- Data to use
/---

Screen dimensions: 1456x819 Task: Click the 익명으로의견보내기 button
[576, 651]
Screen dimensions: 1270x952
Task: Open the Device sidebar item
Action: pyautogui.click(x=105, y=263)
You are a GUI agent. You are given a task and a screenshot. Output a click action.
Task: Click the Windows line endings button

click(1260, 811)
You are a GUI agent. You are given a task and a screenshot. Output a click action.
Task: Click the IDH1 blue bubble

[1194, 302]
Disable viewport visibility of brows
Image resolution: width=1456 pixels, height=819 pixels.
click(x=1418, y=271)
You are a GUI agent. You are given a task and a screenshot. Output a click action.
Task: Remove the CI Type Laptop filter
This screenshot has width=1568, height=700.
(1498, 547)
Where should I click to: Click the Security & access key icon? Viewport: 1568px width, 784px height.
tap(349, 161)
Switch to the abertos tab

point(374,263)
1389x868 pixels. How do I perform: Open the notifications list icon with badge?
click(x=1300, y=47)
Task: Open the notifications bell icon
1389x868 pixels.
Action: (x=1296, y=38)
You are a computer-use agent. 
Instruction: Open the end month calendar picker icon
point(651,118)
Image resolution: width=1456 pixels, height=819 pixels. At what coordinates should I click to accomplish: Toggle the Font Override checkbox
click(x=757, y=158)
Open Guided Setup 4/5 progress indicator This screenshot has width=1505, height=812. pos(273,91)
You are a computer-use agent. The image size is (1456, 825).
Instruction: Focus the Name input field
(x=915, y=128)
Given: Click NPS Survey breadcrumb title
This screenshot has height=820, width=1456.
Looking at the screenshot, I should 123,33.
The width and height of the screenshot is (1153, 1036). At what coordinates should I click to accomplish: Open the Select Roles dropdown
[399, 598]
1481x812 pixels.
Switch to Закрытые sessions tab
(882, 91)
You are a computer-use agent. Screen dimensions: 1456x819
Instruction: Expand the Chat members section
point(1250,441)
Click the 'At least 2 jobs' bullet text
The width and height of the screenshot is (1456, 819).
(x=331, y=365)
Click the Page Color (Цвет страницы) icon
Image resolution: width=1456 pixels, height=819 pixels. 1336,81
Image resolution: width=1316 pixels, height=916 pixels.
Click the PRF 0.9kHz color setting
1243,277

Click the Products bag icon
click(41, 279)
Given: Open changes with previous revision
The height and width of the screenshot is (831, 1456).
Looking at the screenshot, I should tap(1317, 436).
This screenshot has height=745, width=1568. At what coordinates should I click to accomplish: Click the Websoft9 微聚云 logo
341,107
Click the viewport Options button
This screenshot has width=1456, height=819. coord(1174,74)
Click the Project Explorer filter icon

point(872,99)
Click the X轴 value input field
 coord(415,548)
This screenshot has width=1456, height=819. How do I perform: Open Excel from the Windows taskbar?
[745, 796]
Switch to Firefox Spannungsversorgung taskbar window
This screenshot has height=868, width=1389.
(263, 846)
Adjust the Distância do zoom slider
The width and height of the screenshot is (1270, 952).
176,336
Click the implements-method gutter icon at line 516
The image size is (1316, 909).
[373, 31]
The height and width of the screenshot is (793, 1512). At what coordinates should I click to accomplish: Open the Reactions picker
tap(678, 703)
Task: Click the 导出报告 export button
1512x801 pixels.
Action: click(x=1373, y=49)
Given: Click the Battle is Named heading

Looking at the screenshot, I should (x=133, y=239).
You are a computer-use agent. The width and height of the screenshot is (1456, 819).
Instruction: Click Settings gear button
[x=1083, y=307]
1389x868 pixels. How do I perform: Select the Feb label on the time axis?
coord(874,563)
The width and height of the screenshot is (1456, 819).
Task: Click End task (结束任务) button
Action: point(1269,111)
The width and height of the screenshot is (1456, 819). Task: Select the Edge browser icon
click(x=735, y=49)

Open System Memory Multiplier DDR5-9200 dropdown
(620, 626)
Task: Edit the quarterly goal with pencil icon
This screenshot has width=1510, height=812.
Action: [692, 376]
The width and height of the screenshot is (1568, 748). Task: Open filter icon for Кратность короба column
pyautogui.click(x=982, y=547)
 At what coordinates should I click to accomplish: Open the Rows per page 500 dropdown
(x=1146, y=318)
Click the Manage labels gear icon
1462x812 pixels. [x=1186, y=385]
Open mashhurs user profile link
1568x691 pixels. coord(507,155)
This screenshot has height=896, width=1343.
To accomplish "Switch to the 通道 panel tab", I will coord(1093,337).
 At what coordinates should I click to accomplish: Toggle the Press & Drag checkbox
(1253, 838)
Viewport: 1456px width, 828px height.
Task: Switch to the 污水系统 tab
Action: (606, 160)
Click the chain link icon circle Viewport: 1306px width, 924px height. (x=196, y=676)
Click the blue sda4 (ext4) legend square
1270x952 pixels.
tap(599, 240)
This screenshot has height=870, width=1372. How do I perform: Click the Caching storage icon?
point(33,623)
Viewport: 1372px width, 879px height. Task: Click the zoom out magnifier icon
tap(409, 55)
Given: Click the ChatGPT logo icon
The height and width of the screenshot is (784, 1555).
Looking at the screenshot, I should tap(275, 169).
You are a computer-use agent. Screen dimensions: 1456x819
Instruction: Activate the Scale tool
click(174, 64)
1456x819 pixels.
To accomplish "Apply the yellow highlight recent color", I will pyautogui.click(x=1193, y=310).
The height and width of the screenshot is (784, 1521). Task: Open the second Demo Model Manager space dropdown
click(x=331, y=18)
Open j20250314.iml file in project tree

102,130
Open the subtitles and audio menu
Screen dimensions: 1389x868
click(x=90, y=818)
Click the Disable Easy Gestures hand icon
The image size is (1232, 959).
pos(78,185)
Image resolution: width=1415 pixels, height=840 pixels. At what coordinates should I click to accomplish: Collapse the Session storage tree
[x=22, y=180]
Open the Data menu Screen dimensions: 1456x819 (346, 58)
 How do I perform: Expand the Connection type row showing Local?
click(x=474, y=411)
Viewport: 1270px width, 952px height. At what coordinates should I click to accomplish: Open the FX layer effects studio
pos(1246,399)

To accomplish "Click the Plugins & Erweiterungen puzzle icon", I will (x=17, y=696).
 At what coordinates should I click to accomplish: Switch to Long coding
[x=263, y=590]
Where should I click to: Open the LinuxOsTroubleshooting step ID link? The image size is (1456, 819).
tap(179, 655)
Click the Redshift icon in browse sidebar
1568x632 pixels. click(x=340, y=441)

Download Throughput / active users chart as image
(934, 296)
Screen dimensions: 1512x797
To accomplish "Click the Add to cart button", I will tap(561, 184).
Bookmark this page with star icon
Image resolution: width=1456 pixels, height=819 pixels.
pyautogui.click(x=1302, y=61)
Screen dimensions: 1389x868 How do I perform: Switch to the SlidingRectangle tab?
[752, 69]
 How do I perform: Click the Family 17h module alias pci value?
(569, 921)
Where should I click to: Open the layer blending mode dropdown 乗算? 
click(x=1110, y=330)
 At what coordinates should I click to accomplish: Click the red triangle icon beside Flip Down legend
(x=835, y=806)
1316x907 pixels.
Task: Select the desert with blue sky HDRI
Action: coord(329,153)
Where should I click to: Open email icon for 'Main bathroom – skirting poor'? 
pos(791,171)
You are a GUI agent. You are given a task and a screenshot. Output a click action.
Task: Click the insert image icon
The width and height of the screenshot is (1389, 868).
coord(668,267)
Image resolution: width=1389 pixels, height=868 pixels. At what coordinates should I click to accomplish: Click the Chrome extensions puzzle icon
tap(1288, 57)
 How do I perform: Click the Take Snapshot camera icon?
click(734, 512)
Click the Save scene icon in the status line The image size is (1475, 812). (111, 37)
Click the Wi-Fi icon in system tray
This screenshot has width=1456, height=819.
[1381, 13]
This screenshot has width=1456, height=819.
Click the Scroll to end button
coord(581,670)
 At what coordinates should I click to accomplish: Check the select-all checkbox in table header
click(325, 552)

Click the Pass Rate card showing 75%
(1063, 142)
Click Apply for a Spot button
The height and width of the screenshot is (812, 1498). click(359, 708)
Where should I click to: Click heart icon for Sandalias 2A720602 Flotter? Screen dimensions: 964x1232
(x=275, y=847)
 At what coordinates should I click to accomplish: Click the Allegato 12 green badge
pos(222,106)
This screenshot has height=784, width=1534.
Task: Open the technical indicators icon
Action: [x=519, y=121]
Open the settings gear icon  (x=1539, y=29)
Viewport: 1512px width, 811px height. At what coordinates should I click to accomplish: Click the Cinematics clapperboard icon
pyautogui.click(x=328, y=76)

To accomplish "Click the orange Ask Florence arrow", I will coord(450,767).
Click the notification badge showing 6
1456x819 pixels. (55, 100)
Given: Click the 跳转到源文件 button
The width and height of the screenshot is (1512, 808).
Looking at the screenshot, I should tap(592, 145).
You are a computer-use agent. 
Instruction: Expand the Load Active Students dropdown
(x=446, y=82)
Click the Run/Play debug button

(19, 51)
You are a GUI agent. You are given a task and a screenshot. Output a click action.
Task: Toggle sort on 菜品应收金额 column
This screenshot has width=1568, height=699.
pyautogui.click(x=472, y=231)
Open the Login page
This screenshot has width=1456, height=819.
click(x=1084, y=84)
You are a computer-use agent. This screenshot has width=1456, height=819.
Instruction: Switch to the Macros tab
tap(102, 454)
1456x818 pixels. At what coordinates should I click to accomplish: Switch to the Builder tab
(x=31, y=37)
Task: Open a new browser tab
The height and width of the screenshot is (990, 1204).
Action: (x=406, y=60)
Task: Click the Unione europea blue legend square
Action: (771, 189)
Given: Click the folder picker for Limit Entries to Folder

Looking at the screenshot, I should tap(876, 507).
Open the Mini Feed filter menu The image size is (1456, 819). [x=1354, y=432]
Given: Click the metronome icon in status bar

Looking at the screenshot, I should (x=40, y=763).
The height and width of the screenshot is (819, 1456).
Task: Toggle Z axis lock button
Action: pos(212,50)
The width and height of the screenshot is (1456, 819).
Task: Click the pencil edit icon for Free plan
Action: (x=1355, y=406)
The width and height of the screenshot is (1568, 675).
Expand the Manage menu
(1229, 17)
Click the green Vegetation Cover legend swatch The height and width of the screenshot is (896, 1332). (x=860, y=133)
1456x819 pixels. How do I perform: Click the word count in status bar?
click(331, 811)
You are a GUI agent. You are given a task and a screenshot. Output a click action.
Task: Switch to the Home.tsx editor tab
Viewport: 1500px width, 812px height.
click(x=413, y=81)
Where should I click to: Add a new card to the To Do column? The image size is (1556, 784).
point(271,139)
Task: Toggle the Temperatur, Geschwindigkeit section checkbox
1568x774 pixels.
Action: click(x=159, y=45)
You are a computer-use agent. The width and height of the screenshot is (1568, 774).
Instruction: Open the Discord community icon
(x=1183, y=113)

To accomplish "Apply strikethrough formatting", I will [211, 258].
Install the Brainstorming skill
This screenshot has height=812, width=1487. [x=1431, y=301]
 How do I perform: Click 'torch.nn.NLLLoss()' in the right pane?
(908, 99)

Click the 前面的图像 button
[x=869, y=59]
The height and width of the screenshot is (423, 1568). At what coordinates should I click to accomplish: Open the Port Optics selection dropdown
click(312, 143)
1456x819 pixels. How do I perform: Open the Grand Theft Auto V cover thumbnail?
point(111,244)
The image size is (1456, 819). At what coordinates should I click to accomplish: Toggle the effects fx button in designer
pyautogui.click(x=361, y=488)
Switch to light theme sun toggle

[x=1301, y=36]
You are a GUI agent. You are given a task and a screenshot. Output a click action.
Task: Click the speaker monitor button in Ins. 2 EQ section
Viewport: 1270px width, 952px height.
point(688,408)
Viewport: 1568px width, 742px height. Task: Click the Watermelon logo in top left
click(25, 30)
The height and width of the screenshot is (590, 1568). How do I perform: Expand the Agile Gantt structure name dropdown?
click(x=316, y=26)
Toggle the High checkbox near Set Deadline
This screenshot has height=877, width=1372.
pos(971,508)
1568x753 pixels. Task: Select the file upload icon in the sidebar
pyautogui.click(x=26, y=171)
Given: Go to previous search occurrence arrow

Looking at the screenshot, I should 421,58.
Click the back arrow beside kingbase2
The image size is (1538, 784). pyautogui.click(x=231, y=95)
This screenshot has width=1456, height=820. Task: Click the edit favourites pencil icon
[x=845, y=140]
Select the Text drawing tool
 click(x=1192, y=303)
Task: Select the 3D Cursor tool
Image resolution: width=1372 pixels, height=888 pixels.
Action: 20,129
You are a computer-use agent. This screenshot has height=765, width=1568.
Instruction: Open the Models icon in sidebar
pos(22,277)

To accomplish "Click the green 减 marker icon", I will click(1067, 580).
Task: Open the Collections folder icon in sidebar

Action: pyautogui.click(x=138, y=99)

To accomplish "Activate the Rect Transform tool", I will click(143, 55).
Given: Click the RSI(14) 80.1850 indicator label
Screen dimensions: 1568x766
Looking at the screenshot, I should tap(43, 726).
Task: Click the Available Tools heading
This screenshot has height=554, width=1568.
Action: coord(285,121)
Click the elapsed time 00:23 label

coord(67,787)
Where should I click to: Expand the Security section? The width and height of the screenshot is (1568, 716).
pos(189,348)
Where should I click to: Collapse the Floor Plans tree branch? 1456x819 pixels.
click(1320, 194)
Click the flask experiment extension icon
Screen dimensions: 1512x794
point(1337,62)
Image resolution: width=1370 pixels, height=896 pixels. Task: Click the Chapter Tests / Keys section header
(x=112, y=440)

\---

- Exercise
Each line above that has the word "will" should be copied.

- Solution to this task
To accomplish "Switch to the 通道 panel tab", I will coord(1093,337).
To accomplish "Apply the yellow highlight recent color", I will pyautogui.click(x=1193, y=310).
To accomplish "Click the Plugins & Erweiterungen puzzle icon", I will (x=17, y=696).
To accomplish "Click the Add to cart button", I will tap(561, 184).
To accomplish "Click the orange Ask Florence arrow", I will coord(450,767).
To accomplish "Apply strikethrough formatting", I will [211, 258].
To accomplish "Click the green 减 marker icon", I will click(1067, 580).
To accomplish "Activate the Rect Transform tool", I will click(143, 55).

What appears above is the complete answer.